Nadia Sirota (born in New York) is an American viola  player. Her father is Robert Sirota, a composer and conductor.

Life and career

Sirota is best known for her singular sound and expressive execution, coaxing solo works from the likes of Nico Muhly, Daníel Bjarnason, Judd Greenstein, Marcos Balter and Missy Mazzoli. Her debut album First Things First was released in 2009 on New Amsterdam Records and cited as a record of the year by The New York Times, and her second album, Baroque, was released in March 2013. In 2012, she recorded Nico Muhly's "Drones & Piano" with pianist Bruce Brubaker; it appears on the Bedroom Community recording Drones.

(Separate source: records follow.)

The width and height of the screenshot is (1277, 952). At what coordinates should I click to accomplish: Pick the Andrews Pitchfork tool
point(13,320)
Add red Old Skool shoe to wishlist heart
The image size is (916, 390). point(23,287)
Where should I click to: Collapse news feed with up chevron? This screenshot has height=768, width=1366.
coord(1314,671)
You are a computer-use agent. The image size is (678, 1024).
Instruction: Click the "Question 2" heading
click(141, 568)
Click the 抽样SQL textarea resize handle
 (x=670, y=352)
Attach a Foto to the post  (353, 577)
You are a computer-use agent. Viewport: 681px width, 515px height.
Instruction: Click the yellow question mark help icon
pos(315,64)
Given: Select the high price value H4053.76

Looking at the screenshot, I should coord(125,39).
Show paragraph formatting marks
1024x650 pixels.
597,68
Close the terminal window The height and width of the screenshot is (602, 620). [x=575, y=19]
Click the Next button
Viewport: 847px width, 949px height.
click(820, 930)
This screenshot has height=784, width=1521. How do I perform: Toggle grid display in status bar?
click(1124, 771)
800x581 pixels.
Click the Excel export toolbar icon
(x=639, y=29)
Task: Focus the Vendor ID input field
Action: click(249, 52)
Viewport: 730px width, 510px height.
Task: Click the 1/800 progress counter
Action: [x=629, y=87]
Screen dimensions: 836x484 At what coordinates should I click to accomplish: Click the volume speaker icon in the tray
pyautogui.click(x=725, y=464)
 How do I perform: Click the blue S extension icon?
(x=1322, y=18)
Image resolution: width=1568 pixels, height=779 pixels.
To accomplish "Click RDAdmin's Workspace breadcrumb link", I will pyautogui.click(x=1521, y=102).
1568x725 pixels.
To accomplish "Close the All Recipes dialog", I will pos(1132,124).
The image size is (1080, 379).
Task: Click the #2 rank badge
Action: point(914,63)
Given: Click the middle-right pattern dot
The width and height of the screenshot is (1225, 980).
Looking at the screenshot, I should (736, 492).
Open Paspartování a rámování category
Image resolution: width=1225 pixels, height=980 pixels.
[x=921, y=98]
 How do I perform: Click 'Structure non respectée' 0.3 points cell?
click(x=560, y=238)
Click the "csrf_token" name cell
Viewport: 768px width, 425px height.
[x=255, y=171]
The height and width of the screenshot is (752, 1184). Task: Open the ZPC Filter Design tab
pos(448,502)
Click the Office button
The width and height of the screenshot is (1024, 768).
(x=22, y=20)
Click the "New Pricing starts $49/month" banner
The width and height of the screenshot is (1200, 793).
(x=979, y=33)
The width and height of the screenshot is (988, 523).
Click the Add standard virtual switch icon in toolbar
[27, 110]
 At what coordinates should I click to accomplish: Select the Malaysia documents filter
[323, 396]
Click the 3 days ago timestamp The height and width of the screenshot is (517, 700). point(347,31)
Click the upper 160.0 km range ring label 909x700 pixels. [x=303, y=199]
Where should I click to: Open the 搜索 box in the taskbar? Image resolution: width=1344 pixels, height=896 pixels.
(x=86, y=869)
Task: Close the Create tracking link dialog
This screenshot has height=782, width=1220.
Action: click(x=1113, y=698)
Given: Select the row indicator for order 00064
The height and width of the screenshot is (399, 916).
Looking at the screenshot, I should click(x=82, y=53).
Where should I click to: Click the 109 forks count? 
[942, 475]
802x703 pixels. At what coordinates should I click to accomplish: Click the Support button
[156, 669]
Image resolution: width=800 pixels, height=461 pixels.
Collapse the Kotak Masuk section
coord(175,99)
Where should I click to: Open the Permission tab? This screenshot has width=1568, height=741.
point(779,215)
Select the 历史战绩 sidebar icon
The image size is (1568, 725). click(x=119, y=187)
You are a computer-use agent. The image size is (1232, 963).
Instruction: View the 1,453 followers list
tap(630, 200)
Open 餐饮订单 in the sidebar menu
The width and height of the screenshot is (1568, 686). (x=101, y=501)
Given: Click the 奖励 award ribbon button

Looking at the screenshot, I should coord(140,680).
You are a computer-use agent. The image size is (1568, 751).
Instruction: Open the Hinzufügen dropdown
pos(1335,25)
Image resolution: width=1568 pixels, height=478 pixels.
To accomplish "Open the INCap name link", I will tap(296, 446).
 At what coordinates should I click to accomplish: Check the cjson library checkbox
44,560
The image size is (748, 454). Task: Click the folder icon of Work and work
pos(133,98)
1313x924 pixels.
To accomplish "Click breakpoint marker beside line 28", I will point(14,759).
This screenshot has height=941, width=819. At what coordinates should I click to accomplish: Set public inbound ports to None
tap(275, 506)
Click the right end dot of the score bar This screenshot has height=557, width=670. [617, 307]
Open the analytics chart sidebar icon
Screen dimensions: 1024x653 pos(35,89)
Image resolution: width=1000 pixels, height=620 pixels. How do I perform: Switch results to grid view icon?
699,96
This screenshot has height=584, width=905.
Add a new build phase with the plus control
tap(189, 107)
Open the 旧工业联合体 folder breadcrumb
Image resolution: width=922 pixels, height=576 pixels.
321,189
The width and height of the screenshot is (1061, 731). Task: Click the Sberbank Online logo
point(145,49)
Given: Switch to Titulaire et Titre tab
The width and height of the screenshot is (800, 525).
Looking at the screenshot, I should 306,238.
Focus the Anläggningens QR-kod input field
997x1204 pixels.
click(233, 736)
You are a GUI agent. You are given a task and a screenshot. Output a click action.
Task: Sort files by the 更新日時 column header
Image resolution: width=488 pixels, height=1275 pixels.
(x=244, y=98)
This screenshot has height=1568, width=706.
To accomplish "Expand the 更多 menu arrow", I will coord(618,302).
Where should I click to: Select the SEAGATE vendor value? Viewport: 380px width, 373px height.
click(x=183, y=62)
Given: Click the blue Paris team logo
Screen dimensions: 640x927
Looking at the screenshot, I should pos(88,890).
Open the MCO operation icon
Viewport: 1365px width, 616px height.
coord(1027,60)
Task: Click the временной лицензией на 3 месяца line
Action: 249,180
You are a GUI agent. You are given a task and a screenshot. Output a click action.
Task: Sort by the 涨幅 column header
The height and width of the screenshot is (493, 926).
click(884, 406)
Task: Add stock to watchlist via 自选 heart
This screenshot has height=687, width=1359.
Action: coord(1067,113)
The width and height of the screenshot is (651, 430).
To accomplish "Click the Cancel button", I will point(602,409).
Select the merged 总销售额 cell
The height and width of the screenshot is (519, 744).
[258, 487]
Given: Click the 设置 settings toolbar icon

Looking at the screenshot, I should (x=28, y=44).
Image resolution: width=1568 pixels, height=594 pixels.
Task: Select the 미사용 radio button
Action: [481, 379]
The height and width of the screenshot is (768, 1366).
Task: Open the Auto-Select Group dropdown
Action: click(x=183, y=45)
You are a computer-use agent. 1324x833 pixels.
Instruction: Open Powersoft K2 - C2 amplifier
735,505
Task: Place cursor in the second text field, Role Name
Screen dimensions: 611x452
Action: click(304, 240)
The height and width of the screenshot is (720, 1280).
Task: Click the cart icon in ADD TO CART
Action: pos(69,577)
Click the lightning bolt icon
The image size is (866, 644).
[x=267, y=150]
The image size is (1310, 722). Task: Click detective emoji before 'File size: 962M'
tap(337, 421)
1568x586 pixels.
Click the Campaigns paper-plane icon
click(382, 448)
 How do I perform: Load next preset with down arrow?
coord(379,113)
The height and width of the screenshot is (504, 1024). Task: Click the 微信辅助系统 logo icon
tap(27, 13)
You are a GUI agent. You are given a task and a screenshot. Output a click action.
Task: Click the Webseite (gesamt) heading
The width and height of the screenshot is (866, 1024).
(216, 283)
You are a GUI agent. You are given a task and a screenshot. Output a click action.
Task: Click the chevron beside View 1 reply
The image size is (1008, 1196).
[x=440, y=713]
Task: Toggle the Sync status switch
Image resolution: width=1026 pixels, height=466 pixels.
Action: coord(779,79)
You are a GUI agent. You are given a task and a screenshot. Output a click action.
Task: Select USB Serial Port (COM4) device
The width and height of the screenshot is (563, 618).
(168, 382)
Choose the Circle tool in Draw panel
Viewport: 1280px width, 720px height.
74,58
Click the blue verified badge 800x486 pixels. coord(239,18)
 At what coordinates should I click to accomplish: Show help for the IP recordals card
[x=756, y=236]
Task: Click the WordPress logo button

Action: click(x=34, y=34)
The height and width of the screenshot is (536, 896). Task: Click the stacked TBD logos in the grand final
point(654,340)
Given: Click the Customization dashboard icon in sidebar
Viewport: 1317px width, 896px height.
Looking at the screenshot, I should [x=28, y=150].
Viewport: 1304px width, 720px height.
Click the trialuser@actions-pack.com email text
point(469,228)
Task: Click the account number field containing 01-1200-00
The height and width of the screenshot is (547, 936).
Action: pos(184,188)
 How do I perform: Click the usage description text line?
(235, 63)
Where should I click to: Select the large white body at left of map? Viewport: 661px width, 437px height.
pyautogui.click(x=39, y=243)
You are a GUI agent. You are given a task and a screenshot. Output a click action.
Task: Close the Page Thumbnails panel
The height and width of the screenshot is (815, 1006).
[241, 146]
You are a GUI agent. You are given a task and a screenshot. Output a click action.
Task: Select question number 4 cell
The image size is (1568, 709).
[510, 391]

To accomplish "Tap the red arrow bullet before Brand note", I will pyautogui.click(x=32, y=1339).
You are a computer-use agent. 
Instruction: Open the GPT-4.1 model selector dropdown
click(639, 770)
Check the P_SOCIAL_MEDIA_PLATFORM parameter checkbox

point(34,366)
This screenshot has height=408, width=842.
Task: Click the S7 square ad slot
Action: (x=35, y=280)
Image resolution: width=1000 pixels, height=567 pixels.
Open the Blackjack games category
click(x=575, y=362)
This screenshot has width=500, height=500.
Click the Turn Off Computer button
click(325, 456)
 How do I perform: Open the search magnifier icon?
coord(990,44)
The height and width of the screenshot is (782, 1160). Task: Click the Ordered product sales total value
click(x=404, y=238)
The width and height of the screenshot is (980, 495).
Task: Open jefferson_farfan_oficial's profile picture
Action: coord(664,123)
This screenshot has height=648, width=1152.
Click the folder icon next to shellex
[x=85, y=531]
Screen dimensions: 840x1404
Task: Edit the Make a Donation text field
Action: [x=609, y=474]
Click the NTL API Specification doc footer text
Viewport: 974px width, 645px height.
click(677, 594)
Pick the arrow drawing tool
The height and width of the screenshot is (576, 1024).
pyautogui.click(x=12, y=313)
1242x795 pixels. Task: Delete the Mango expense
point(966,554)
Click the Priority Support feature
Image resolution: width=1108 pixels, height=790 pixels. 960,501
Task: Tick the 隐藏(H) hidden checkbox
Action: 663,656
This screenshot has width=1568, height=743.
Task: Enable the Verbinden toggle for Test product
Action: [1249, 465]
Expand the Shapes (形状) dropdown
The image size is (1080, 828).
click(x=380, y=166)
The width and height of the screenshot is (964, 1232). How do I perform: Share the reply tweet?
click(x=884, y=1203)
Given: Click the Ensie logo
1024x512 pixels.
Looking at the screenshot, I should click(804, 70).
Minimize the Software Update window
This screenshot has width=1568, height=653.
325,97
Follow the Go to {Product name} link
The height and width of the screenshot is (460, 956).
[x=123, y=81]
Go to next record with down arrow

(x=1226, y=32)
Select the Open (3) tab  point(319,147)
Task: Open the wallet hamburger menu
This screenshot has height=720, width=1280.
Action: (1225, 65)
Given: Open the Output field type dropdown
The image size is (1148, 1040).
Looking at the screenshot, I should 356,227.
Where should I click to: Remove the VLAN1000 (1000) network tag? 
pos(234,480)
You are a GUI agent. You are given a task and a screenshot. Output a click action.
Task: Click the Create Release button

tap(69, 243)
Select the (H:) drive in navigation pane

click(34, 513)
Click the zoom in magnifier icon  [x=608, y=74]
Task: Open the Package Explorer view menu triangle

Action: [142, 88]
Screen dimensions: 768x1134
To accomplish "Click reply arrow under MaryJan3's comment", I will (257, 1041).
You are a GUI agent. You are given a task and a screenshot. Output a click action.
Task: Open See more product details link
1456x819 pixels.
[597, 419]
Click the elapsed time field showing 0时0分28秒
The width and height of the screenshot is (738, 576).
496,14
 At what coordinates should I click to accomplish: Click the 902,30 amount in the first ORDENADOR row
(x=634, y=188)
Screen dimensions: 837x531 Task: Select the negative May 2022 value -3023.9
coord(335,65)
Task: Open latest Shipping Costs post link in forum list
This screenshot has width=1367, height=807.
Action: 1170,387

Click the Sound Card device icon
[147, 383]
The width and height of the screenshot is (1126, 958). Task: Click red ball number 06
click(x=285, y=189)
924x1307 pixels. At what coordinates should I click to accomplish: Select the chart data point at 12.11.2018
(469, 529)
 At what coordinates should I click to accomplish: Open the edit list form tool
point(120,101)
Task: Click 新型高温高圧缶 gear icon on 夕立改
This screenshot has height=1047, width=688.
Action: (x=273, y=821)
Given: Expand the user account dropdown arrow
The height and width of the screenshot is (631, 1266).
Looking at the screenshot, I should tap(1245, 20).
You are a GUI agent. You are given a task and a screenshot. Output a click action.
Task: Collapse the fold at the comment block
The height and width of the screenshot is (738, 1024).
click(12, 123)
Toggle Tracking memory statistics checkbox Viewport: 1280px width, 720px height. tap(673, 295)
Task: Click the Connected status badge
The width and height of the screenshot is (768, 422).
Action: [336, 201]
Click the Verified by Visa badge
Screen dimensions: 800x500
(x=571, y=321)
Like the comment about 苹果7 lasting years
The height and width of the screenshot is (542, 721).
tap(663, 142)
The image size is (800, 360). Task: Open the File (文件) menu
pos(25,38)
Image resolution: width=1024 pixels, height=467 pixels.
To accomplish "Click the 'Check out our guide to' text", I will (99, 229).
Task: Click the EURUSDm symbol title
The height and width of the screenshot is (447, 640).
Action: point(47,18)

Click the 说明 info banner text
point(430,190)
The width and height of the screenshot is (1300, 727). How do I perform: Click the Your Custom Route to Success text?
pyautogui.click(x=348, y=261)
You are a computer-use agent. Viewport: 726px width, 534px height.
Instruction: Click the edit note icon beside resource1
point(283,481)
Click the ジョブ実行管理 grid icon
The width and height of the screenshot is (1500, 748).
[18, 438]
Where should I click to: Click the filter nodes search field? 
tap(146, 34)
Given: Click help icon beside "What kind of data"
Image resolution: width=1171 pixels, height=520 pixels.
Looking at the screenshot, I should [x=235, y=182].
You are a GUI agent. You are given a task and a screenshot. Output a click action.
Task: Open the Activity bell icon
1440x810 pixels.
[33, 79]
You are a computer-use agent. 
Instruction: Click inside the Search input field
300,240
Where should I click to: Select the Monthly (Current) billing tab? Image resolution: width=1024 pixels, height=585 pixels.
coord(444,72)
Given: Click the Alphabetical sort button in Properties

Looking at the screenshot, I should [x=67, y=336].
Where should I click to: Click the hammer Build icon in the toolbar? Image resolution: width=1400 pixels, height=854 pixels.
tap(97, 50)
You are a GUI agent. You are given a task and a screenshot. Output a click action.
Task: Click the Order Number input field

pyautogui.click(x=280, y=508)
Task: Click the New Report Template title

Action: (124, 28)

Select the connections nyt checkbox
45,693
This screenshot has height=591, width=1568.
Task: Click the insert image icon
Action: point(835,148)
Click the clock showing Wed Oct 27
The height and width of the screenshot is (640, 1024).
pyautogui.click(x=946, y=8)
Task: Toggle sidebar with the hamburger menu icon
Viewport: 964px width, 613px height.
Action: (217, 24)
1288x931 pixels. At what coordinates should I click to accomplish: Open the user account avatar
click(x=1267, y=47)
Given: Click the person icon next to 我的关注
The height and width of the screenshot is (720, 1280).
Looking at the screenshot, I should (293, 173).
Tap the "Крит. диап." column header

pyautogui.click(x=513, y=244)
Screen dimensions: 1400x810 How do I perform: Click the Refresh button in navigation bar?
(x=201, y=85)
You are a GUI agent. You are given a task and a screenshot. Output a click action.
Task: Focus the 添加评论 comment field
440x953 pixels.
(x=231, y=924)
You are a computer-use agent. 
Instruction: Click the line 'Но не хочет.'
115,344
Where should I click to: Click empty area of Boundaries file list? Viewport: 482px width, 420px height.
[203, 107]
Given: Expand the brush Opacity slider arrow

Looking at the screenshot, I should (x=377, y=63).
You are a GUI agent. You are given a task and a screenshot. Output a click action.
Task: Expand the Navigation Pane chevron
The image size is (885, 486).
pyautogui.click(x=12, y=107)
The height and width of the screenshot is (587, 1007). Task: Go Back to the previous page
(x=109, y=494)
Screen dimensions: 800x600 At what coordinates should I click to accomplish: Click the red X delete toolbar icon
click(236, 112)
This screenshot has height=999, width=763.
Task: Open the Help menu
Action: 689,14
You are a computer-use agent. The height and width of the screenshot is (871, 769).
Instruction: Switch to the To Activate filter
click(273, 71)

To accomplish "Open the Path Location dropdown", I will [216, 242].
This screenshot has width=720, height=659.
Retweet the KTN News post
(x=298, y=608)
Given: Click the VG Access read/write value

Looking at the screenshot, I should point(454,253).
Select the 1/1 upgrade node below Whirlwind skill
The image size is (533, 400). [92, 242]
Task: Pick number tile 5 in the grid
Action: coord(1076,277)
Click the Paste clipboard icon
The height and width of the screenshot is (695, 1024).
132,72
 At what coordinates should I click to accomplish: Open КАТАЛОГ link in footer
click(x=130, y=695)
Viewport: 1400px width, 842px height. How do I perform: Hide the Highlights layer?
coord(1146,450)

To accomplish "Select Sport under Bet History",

In addition to her work as a soloist, Sirota is a member of yMusic, ACME (the American Contemporary Music Ensemble) and Alarm Will Sound, and has lent her sound to recording and concert projects by such artists and songwriters as Grizzly Bear, Dirty Projectors, Jónsi and Arcade Fire. Sirota also hosted a radio show on WQXR's New Music radio stream, Q2Music, for which she was awarded the 2010 ASCAP Deems Taylor Award in Radio and Internet Broadcasting. Sirota is the recipient of Southern Methodist University's 2013 Meadows Prize, awarded to pioneering artists and scholars with an emerging international profile. In 2015, Sirota won a Peabody Award for her work on WQXR's Q2 Music podcast, Meet the Composer, which she co-created and hosted. She received her undergraduate and master's degrees from the Juilliard School, and since 2007 has been on faculty at the Manhattan School of Music in their Contemporary Performance Program.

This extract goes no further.